Succeeding the previous Supermarionation productions Four Feather Falls, Supercar, Fireball XL5 and Stingray,Thunderbirds is set in 2065. It follows the exploits of International Rescue, a secret organisation established to save people who are in mortal danger with the aid of technologically advanced land-, sea-, air- and space-rescue vehicles and equipment, headed by the Thunderbird fleet and launched from a hidden island base in the South Pacific Ocean. The main characters are ex-astronaut Jeff Tracy (the founder of IR) and his five adult sons, who pilot the Thunderbird machines.
Thunderbirds premiered in the UK on ATV's franchises in 1965, and has since been broadcast in at least 66 other countries. Periodically repeated since its original 1965–66 broadcast by the BBC and on other channels, the series was adapted for radio in the early 1990s, and has influenced numerous other TV programmes (including a Japanese remake), films and other media. It has entailed various merchandising campaigns, and has been followed by three feature-length films and a mimed stage adaptation.

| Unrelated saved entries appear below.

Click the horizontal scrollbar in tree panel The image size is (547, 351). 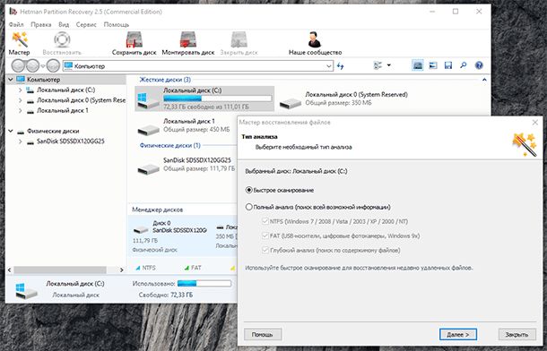(60, 270)
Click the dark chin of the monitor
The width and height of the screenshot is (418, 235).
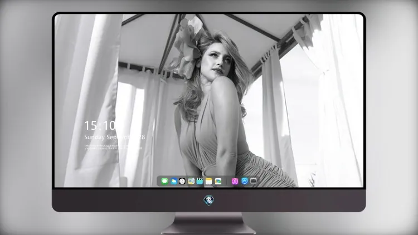[209, 200]
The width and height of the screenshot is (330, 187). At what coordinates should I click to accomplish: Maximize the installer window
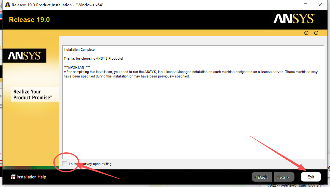pyautogui.click(x=306, y=5)
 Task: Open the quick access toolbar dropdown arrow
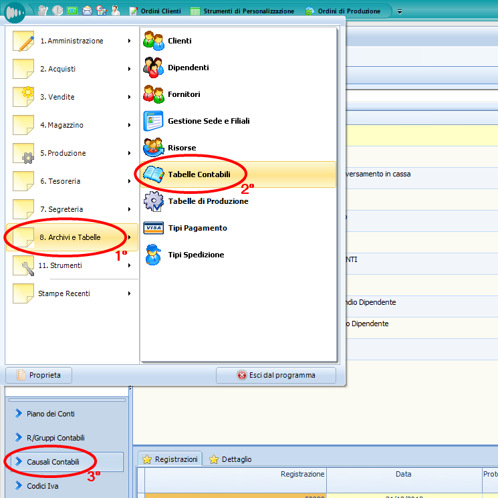tap(400, 11)
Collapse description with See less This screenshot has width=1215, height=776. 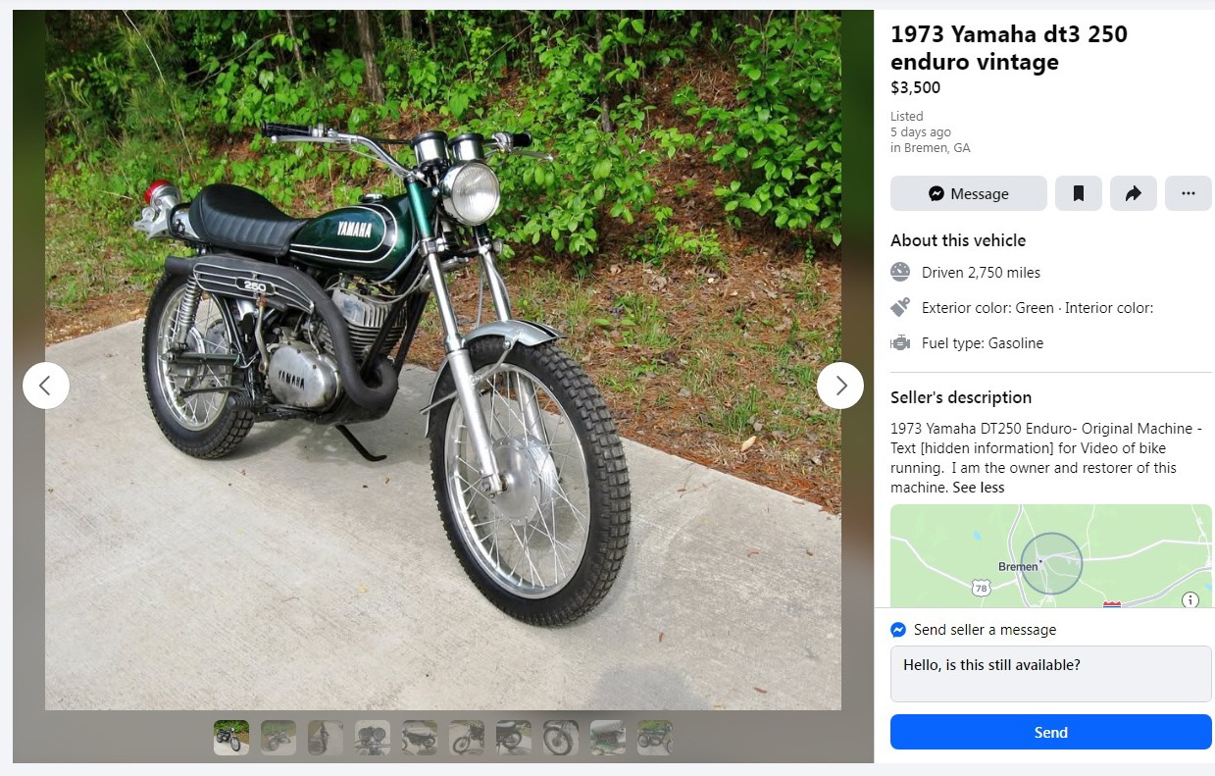point(979,488)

Widely considered the most popular and commercially successful series created by the Andersons or produced by AP Films, Thunderbirds has attracted particular praise for its effects (directed by Derek Meddings) and musical score (composed by Barry Gray). The series is also well remembered for its opening title sequence, which starts with an often-quoted countdown by voice actor Peter Dyneley: "5, 4, 3, 2, 1: Thunderbirds Are Go!" The affirmative radio code used by the main characters, "F.A.B.", has been defined in the Collins English Dictionary. A part-CGI remake, Thunderbirds Are Go!, will be broadcast in 2015 on CITV, 50 years after the original.